白野は二人のギルガメッシュと一緒にいるので縮こまってしまっている。士郎達は助けたいが助けられず離れた場所から頭を下げて謝っている。
「どうした我よ。そのようなしかめっ面をしておる。いつもの尊大な態度はどうした?」
「貴様、我か?」
「いかにも我よ。何を今さら」
もう会話だけなのに、居心地が悪い。白野は苦しそうだ。
「しかし、なんとも情けない。あそこまで嫌われるとはな。貴様はあのセイバーに何をしたのだ?いや、言わなくてもわかるがな」
「さすがは我よ。セイバーに気づいたか。

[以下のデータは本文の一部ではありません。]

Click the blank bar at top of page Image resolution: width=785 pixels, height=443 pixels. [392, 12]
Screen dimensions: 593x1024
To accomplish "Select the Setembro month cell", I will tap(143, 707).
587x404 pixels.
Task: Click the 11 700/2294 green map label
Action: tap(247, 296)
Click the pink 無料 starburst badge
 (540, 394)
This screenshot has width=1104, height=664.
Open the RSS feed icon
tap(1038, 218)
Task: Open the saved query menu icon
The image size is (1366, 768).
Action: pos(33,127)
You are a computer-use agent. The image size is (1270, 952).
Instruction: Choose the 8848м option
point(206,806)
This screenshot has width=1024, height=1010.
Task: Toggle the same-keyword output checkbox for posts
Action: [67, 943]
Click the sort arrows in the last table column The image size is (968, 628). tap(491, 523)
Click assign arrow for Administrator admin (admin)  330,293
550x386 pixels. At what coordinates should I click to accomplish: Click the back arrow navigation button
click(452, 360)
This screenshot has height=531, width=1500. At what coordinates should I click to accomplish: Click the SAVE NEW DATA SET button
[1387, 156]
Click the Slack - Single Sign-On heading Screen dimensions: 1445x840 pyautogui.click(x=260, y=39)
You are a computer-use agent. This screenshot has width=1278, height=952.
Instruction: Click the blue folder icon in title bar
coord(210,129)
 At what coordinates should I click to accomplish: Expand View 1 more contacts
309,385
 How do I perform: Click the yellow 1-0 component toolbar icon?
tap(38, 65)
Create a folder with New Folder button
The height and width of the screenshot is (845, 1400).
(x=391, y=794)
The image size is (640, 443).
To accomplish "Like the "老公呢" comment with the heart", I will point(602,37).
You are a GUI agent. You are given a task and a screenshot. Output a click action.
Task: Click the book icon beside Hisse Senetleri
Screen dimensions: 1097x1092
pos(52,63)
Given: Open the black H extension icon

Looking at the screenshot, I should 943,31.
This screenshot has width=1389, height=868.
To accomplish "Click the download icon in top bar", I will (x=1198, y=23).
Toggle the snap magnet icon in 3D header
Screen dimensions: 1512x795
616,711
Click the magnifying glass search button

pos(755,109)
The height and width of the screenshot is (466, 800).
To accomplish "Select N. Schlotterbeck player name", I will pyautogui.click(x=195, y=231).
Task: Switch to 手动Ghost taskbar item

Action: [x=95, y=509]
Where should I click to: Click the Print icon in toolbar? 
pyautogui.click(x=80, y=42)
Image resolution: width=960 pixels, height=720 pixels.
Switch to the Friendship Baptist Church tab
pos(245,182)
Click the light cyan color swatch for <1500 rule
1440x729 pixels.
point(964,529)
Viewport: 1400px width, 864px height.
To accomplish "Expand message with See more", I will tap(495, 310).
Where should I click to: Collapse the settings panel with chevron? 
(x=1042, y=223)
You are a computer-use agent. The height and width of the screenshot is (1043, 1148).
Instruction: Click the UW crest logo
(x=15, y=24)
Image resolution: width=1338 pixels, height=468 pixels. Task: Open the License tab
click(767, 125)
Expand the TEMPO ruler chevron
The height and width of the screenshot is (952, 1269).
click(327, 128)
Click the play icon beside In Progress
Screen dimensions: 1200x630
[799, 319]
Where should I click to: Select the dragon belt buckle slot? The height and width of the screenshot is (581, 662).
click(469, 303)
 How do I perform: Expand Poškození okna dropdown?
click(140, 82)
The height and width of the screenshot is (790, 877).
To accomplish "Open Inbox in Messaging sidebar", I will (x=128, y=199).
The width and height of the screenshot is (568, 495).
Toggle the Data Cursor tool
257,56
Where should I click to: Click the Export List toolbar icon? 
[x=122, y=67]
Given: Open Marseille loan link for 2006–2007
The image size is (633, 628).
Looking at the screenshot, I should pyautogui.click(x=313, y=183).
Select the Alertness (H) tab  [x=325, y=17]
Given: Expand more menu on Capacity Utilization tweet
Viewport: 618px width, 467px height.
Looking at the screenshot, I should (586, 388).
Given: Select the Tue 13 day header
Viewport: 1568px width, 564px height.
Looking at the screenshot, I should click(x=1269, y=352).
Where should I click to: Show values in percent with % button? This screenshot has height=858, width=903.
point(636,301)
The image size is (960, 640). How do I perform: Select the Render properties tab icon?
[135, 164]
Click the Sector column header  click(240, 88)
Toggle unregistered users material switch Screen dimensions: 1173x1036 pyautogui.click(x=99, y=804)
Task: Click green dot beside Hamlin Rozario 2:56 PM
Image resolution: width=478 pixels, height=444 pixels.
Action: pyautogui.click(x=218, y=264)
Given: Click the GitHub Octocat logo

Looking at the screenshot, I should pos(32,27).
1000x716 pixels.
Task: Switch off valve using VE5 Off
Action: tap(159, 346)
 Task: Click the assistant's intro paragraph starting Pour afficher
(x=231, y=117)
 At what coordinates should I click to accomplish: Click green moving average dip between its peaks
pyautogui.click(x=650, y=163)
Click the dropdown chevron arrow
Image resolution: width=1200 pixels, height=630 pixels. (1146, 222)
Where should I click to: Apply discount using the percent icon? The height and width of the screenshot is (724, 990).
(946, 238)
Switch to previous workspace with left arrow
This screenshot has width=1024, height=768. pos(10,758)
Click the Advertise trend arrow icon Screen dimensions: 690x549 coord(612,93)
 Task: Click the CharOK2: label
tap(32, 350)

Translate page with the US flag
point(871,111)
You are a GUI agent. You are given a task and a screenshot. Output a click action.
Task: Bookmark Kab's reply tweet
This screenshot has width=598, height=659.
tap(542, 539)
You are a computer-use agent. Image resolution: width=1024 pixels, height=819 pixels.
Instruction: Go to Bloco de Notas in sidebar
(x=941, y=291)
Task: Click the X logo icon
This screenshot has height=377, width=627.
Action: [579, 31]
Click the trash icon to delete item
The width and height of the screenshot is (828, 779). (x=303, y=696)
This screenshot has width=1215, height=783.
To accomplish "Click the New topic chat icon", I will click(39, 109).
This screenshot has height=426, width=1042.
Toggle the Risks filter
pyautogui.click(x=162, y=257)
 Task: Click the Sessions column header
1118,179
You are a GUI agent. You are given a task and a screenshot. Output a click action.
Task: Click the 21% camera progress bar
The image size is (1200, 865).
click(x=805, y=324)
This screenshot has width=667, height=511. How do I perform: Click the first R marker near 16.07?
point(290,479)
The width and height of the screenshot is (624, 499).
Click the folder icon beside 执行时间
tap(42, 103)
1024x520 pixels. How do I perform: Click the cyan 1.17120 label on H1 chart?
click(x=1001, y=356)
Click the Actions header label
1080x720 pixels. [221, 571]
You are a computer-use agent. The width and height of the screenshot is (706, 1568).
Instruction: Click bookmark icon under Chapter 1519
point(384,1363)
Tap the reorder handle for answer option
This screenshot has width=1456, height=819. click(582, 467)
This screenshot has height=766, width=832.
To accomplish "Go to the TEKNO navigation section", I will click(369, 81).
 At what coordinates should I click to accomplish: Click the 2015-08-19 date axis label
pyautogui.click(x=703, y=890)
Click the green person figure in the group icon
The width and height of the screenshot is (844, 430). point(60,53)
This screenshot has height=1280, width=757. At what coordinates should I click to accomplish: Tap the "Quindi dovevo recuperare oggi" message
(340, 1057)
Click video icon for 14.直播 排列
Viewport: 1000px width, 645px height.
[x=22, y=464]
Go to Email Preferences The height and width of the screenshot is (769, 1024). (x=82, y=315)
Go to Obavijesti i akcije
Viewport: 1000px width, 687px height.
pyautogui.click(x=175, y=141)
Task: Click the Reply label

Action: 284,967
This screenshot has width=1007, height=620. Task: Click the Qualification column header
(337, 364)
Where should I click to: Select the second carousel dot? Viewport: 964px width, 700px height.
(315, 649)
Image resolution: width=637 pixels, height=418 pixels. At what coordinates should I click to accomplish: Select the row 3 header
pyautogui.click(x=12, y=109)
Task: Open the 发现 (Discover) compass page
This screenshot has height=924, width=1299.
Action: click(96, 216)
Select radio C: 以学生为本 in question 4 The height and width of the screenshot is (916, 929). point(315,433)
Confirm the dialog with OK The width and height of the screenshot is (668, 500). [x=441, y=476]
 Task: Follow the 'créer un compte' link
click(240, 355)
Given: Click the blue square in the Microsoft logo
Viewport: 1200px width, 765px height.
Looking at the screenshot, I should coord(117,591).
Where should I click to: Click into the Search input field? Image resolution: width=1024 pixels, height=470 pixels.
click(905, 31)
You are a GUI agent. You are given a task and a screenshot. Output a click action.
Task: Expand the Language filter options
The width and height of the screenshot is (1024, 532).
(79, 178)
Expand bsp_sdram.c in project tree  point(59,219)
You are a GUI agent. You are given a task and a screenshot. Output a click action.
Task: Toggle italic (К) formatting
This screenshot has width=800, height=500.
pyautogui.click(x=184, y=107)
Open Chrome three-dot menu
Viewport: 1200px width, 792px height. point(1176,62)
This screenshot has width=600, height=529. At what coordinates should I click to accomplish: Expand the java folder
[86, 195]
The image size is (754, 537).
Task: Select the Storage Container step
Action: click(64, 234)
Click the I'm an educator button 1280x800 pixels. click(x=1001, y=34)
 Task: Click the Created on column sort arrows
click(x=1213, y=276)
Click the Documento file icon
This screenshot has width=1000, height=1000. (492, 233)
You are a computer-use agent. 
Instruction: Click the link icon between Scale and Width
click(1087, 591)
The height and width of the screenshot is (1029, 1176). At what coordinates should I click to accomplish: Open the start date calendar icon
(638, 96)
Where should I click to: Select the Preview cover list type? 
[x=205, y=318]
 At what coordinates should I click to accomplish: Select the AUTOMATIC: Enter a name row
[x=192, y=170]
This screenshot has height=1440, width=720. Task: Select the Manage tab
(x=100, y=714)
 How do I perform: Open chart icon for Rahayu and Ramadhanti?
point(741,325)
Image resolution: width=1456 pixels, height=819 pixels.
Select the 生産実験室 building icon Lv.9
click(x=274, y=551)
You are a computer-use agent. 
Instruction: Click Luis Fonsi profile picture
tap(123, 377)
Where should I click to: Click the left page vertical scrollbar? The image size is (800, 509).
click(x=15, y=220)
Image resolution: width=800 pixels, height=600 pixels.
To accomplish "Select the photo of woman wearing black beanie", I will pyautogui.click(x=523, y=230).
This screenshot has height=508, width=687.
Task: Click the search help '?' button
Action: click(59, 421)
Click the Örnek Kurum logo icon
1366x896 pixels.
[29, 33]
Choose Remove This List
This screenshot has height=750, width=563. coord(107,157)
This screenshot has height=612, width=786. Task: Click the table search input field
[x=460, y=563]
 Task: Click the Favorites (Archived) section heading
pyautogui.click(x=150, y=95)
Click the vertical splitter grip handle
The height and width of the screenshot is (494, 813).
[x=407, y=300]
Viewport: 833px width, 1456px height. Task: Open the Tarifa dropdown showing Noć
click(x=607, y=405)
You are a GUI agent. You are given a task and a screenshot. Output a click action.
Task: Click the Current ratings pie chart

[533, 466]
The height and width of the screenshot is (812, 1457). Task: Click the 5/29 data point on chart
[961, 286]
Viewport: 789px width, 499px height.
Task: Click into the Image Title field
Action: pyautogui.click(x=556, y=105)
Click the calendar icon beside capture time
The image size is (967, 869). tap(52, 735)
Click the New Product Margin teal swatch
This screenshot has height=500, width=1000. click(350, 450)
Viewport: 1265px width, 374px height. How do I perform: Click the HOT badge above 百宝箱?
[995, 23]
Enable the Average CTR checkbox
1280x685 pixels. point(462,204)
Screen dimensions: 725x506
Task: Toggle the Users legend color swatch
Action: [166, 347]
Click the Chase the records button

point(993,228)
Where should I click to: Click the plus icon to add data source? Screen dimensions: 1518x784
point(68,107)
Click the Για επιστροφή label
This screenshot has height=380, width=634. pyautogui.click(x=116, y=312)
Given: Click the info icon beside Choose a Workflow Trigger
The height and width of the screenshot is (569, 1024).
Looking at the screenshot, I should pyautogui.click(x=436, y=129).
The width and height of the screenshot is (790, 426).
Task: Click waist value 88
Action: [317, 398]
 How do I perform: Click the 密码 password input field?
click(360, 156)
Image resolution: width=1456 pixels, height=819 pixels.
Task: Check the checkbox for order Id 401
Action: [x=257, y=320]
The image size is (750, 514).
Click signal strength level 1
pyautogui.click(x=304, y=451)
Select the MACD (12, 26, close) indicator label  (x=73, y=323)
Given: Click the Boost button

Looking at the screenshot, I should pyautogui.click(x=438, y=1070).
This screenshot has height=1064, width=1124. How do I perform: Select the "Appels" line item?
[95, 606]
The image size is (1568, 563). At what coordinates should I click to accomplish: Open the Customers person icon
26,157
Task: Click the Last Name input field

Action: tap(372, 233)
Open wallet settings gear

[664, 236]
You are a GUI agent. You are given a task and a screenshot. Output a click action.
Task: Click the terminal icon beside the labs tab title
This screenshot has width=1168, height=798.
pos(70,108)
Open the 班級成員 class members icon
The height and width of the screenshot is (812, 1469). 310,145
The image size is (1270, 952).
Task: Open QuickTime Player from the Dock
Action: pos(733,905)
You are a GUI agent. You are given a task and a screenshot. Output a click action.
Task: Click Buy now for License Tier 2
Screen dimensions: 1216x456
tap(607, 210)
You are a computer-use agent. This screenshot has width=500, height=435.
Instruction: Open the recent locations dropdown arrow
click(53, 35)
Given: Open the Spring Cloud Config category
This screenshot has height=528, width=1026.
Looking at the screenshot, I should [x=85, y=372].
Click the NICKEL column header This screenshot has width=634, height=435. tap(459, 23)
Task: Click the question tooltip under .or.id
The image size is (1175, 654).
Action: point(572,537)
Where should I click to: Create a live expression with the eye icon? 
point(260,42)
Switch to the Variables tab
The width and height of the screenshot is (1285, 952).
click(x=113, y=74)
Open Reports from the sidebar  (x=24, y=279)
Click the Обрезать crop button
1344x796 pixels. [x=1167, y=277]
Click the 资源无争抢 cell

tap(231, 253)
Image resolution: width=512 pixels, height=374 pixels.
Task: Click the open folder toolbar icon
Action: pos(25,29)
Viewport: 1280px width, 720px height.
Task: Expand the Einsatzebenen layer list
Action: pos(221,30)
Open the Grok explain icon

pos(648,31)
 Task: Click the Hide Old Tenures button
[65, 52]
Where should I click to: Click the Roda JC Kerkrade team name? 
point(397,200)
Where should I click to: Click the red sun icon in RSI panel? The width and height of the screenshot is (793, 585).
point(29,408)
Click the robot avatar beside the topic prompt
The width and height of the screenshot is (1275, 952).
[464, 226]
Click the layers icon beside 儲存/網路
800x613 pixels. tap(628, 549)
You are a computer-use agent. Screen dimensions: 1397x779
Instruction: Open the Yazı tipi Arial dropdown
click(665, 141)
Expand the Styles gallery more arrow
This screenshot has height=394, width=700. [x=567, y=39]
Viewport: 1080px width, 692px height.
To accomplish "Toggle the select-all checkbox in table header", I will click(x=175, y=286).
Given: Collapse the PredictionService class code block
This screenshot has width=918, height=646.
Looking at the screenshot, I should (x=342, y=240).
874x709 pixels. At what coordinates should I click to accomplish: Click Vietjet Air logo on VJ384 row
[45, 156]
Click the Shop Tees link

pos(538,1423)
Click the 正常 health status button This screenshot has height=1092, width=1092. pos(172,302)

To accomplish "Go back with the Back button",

セイバーこそ我が后。我が愉悦の肴にふさわしい乙女よ」
「そこは同意よ」
「ギルガメッシュは誰だろうとお断りです」
セイバーの絶対の拒絶にギルはやれやれと、英雄王は勘違いしてるのか高笑いしている。どちらがセイバーを理解してるのかもうわかる。
「ねえギル。この、ギルは受肉してる。どうして?」
「大方聖杯であろう。であればこうなってるのも納得だ」
「受肉…」
「気を付けろよ白野。受肉したということは我欲がある。つまり我を輪にかけて傲慢だぞ」
(え?ただでさえこれなのにさらに?嘘でしょ?恐るべしギルガメッシュ)
白野は戦慄する。今でも傲慢なのにそれ以上なのだと。もう恐れるしかない。対して英雄王はギルと白野の関係を見て眉をひそめる。
「おい我よ。まさか、そのような雑種がマスターなどと言わんよな?」
「そのまさかよ。今さら気付くなどやはり慢心のしすぎか」
「バカな。このような貧相な雑種がなどと気でも狂ったか!?」
「たわけめ。確かに見た目は貧相よ。しかし、こやつこそ我が求める人間の極みよ。それに気づかぬなど裁定者としてどうだ?」
「貧相は余計」
ギルが白野をマスターとして認めている。それが英雄王として驚きである。ギルは白野の本質を見抜いているのに英雄王は見抜いていない。それが嘆かわしかった。
「貴様…我を哀れむか!?同じ我を!」
「哀れむさ。ここまで愚かになるなどな。落ちぶれるなどあってはならんことだ。そもそも貴様、そのような贋作に負けたな。わかるぞ。慢心が極まりすぎだ」
空気が、重くなる。空間に亀裂が入り、危険になっていく。英雄王の方はいつでも王の財宝をこの店内で余すことなく使うであろう。対してギルは腕を組んで余裕の表情。周りはたまったものではない。いつでも迎撃、脱出できるようにしている。
「だめ…」
「む?白野」
「だめだよ。ここは店内。暴れたらだめ」
「なんだ白野?我を心配してるのか?問題ない。我欲に溺れ慢心極まった我に負けるなどありえん」
「それでもだめ。というかお店酷くなったら修理費とか払わないといけなくなるからだめ」
「そこかハサンめ。心配する箇所が違うであろう。まあよい。争う気もない。我よ。ここは飲食店だ。茶を飲みに来たのならおとなしくするのだな」
白野がギルを止める。いや、正確にはここで暴れられるのを止めただけである。さすがにそっちに、店の被害を心配しているだけである。
「ふはははは!どうだ我よ!我のマスターは!素晴らしい!だろ?とても愉悦な対象であろう?」
「結局私は愉悦対象。麻婆を食わせたほうがいいかな?」
「おいおい白野。誉めてやってるのだぞ?だからその麻婆を仕舞え」
「ギル…」
「ふん。許せ」
「よし」
「貴様ら…ふざけるのも、いい加減にしろよ!」
白野とギルの行いはまさに大学の男女がキャンパスライフを堪能してるような光景に写る。それに英雄王に火に油をさらに注ぐ。英雄王はギルの姿に怒りがこみ上がってきて今にも乖離剣を抜きそうになるほどだ。
さすがに士郎達も止めようと行動をとろうとする。白野もギルも気づいて止めようとする。